Fare paragoni in termini tecnologici è sempre azzardato ma ciò che conta è il fine primario che ha caratterizzato questi sistemi durante il loro sviluppo, ossia quello di raccogliere informazioni e intelligence sul nemico, che nel tempo è rimasto invariato.

 La capacità di lanciare missili ha rappresentato un salto di qualità notevole, accorciando il tempo di reazione tra raccolta e analisi delle informazioni e l’eventuale reazione cinetica, mitigando il problema di come sfruttare al meglio quella che nel gergo militare occidentale è nota come “actionable intelligence”.

Il valore aggiunto dei droni armati non cancella il loro scopo fondamentale di sorveglianza, ricognizione e raccolta di informazioni, che condividono con altri assetti o strumenti e che rimane un tratto distintivo e immutabile della guerra sin dalle sue origini.

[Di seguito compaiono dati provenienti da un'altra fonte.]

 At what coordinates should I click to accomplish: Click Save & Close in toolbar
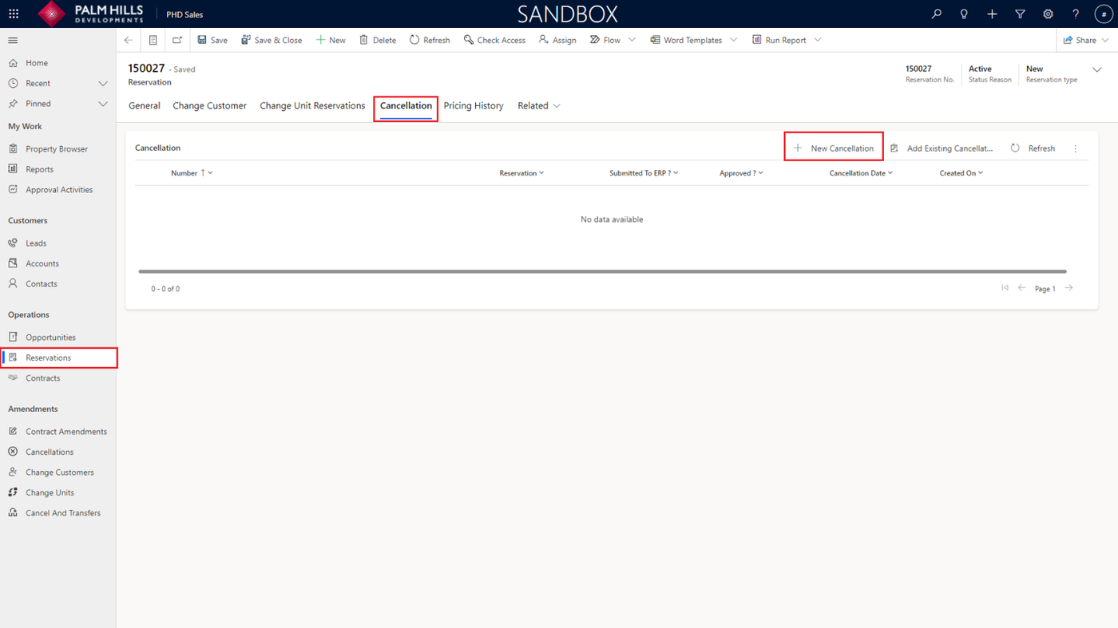pos(272,40)
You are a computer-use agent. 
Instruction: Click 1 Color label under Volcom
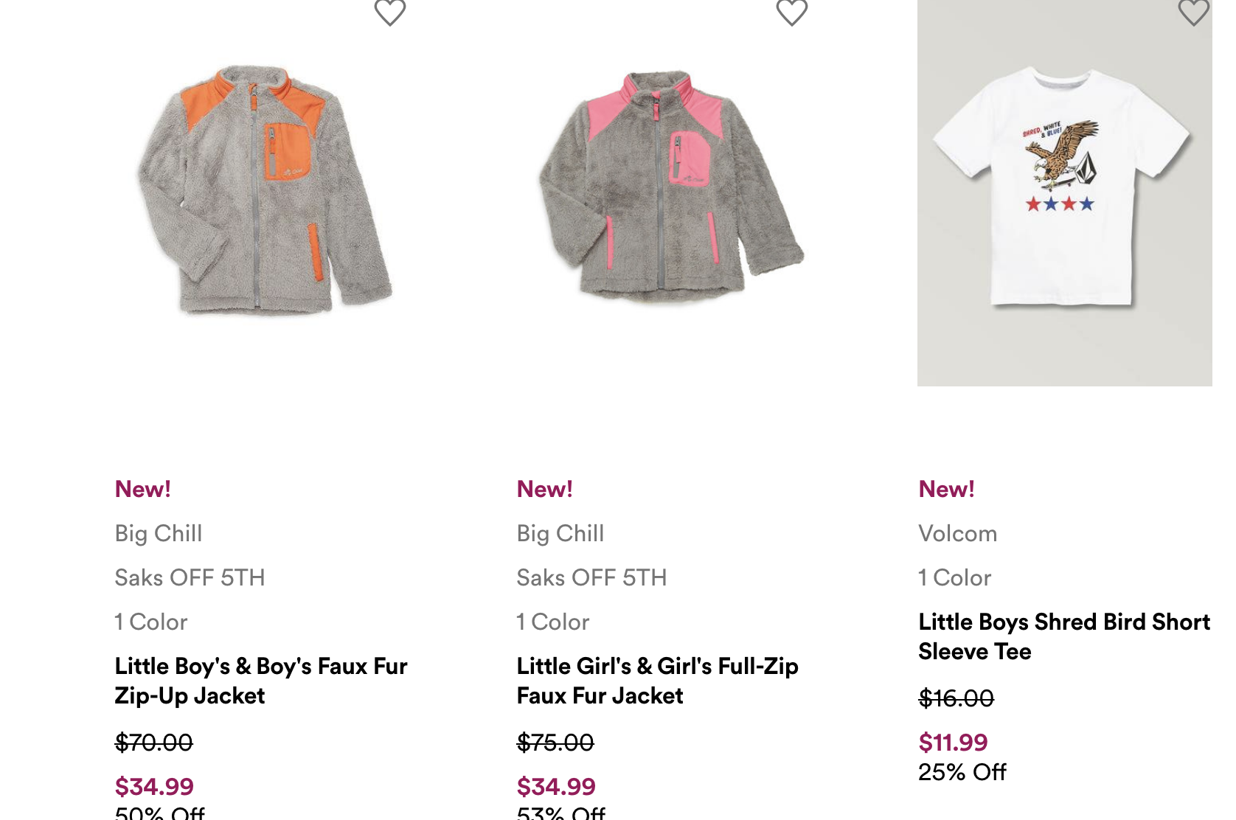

I velivoli a pilotaggio remoto hanno portato questa capacità ad un nuovo livello, soprattutto grazie all’invio delle immagini in tempo reale e per lunghi periodi, ma non ne hanno (per il momento) rivoluzionato la natura.

Guardando poi al loro impatto nelle operazioni militari, nel caso dei droni armati, questo non si limita al colpire l’obiettivo ma anche a raccogliere e trasmettere informazioni fondamentali circa la presenza, lo stato e i movimenti dell’avversario, o – per i sistemi più avanzati – interrompere e intercettare le comunicazioni nemiche, nonché oscurare i radar e gli apparati di difesa aerea e missilistica grazie a capacità di guerra elettronica.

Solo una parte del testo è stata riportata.